In the three examples above, the particle size structure of the final mixture rf7
．． e, the number of fractions is 2 or 3, but any number of particle size components can be obtained in any ratio in the present invention.

In that case, a number of classification means equal to the number of particle size components will be required.

As the classification means, in addition to the multi-stage sieve in the above embodiment, a conventional type such as an air classifier may be used.

Preferably, the proportional setter controlling the flow rate of each component stream can be variably set over a wide range.

In the present invention, as shown in the above embodiments, it is clear that the component flow serving as the reference for flow rate control is not limited to the component flow with the minimum particle size, but may be a component flow with any particle size.

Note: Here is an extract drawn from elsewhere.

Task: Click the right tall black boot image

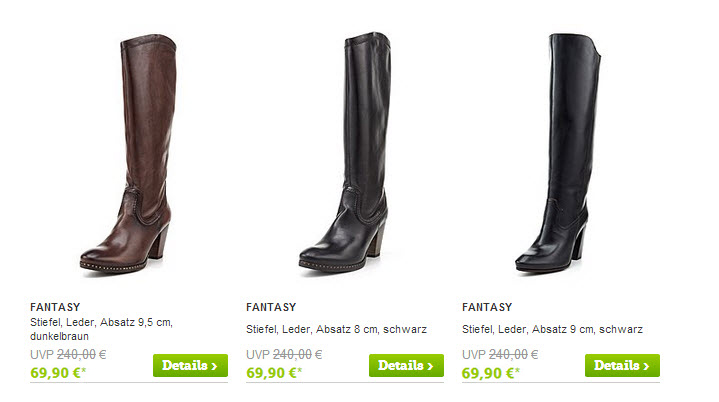Action: pos(558,153)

Excess component streams other than the component streams used as standards for flow rate control are returned to the granulation process or returned to the particle size sorting process via the second pulverization process depending on the difference between the component streams. This makes it possible to continuously provide an accurate particle size composition ratio without requiring high-precision granulation and pulverization technology, and since there is no imbalance between component flows, it is possible to prevent the system from being unable to operate due to excess or deficiency. No situation arises.

The present invention can be applied to powders and granular mixtures having different particle size composition ratios, and is particularly useful in the fields of food industry, feed, cement, and pesticide manufacturing.

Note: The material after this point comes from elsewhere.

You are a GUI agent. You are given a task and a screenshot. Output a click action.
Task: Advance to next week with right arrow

[Brief explanation of drawings]

Figure 1 of the attached drawings is a production system diagram of a flour mixture having a specific particle size composition ratio as an embodiment of the present invention, and Figure 2 is a production system diagram of a flour mixture having a specific particle size composition ratio as another embodiment of the present invention. FIG. Sl, S2. S3...Sieve, A, B, C, D
...Component flow, SFA, SFB, SFC, ...
...Screw feeder, MFA. MFB, MFC... Electromagnetic feeder, FA, F
B, FC...Flowmeter, PB, PC...
...Proportional setting device.

Claims (1)

[Claims for Utility Model Registration] An apparatus for producing a powder mixture having a predetermined particle size composition ratio by mixing each of a plurality of powder and granule components having a predetermined particle size range, the device producing a powder mixture having an arbitrary particle size distribution. a first pulverizing means for pulverizing a granular material raw material consisting of a granular material, and a plurality of classification devices for classifying the granular material pulverized by the first pulverizing means into a plurality of granular material components having a desired particle size range. means, and if necessary, when producing a powder mixture by mixing each of the plurality of powder and granule components, the amount of each of the plurality of powder and granule components mixed as the mixture; and In order to continuously correct the imbalance with the unmixed excess quantity, said first pulverization is carried out after granulating said excess quantity through a second pulverization means and by a granulation means according to the respective particle size. In an apparatus for producing a powder mixture, which also includes a means for returning the powder mixture to the classification means via a means, each of the plurality of powder components provided at the outlet of the classification means is continuously mixed for mixing. a flow meter for measuring the flow rate of each of the plurality of powder components, which is provided at an outlet of the feeding means; controlling and in response to the flow rate of any one of the plurality of powder or granule components, setting the flow rate of other powder or granule components to be mixed to a predetermined ratio with respect to the arbitrary one flow rate; and means for continuously mixing the arbitrary one powder component and the other powder components to be mixed according to a predetermined particle size composition ratio. A manufacturing device for a powder mixture.